Il faut dire d’emblée ce que les chiffres montrent, parce que la réputation de l’est lyonnais s’applique mal ici. Saint-Priest enregistre environ 2 200 crimes et délits par an pour 49 200 habitants, soit un taux d’environ 45 pour 1 000 : c’est le deuxième niveau le plus bas de notre panel de communes de l’est lyonnais. La commune compte 53 % de propriétaires occupants et un revenu médian d’environ 18 600 € par an. C’est, statistiquement, une ville de banlieue ordinaire.
Le vrai piège de Saint-Priest est ailleurs, et il est très concret : la commune est grande, ses quartiers prioritaires sont petits, et les sites immobiliers utilisent un découpage qui les dilue. Chercher « prix au m² Bel Air Saint-Priest » vous renvoie un chiffre qui mélange le quartier prioritaire et le pavillonnaire voisin. C’est le sujet central de cette page.
Le piège du découpage
Voici le problème, en un exemple. Le prix moyen du m² du « quartier Bel Air » tel que le définit une grande plateforme d’estimation ressortait à environ 3 558 €, tous types de biens confondus, au 1er mars 2026 — soit au-dessus du prix médian des appartements de la commune. Or Bel Air est le quartier prioritaire le plus signalé de Saint-Priest. L’explication est simple : le secteur commercial « Bel Air » englobe des zones pavillonnaires voisines, notamment du côté de la Plaine de Saythe. Le chiffre est exact, il ne décrit simplement pas ce que vous croyez.

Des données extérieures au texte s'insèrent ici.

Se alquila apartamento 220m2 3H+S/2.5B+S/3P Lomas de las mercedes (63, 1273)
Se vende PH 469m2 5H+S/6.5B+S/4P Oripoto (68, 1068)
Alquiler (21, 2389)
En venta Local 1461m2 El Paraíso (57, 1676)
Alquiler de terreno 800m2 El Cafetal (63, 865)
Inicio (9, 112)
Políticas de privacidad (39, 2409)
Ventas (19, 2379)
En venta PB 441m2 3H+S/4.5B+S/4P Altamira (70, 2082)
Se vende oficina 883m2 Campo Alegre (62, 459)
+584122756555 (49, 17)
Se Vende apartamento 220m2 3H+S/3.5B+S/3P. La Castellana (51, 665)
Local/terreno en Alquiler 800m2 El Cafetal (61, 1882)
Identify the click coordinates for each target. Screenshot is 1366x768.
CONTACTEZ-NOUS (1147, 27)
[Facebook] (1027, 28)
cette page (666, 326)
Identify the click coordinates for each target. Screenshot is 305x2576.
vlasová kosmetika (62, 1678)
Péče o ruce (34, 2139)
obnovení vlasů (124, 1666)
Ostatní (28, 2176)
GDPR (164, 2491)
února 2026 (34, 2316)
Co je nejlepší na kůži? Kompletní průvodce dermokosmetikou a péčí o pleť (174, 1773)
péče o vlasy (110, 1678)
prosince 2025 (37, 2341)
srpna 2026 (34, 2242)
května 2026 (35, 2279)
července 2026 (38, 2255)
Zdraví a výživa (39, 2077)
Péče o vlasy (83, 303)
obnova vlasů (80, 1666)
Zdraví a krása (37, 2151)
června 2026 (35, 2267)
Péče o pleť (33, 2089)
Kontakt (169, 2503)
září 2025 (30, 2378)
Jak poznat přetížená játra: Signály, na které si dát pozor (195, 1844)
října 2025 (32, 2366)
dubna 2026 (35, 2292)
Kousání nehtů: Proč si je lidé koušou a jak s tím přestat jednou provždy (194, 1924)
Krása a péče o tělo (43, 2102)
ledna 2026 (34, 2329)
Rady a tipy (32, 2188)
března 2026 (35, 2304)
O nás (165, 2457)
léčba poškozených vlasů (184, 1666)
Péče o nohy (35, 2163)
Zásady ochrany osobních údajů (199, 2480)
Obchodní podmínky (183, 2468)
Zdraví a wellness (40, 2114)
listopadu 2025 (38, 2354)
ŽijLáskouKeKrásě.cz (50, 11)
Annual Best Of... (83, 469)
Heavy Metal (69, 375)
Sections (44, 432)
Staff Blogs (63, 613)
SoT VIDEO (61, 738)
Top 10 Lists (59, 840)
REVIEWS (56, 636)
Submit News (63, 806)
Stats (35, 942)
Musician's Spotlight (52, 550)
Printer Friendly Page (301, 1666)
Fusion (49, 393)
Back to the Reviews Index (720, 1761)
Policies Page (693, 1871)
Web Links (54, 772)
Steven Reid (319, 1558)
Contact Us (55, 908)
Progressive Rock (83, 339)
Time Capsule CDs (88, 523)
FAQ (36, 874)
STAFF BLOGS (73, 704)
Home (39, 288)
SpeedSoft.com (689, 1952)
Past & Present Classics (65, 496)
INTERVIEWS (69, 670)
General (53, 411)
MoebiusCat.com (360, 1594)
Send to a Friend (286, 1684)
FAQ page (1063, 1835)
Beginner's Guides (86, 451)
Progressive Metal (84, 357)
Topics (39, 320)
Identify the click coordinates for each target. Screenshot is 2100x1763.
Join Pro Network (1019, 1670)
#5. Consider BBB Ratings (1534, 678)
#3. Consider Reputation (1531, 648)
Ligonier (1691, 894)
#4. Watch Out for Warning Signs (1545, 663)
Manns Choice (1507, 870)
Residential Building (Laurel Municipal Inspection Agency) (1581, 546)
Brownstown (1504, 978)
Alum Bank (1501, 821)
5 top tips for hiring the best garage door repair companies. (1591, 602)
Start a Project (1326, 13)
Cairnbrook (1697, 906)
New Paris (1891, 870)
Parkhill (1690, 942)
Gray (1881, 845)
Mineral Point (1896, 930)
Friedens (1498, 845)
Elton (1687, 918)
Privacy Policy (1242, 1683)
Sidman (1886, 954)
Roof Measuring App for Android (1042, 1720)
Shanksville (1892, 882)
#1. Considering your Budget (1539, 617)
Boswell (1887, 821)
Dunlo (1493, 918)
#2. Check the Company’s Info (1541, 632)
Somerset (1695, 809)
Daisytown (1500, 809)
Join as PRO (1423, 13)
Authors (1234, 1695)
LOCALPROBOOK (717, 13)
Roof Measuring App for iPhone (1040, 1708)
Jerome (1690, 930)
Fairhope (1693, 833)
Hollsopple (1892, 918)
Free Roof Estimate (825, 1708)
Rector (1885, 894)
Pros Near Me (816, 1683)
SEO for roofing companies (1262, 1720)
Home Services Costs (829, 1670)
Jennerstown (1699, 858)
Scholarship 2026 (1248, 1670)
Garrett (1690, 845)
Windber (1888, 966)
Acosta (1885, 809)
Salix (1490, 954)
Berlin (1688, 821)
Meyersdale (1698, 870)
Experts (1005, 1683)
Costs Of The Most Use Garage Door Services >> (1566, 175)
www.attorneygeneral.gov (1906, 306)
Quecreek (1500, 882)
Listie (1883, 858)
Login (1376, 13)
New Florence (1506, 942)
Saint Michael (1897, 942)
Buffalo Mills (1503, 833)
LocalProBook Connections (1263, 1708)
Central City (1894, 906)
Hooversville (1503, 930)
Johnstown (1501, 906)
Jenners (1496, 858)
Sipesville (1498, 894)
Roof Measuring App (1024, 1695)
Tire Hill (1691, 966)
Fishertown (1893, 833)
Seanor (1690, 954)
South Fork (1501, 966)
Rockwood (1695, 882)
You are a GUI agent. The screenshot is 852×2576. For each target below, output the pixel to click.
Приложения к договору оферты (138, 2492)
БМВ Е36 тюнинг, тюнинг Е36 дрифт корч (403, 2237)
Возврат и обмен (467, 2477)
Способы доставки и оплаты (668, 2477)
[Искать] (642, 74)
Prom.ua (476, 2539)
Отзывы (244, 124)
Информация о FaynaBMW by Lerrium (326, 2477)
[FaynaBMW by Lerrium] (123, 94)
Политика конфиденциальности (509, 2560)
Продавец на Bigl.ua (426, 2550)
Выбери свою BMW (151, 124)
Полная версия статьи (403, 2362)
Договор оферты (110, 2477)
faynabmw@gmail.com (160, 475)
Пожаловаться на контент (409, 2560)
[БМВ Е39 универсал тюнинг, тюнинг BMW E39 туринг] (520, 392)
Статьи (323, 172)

Ce n’est pas anecdotique, c’est structurel. Saint-Priest est découpée en une vingtaine de quartiers statistiques par l’INSEE, et les agences immobilières locales utilisent leurs propres regroupements — certaines fusionnent explicitement « Plaine-de-Saythe / Bel Air » en un seul secteur, d’autres listent Bel Air et Plaine de Saythe séparément. Résultat : selon le site consulté, le même nom de quartier désigne des périmètres différents, et le prix affiché change de plusieurs centaines d’euros au m².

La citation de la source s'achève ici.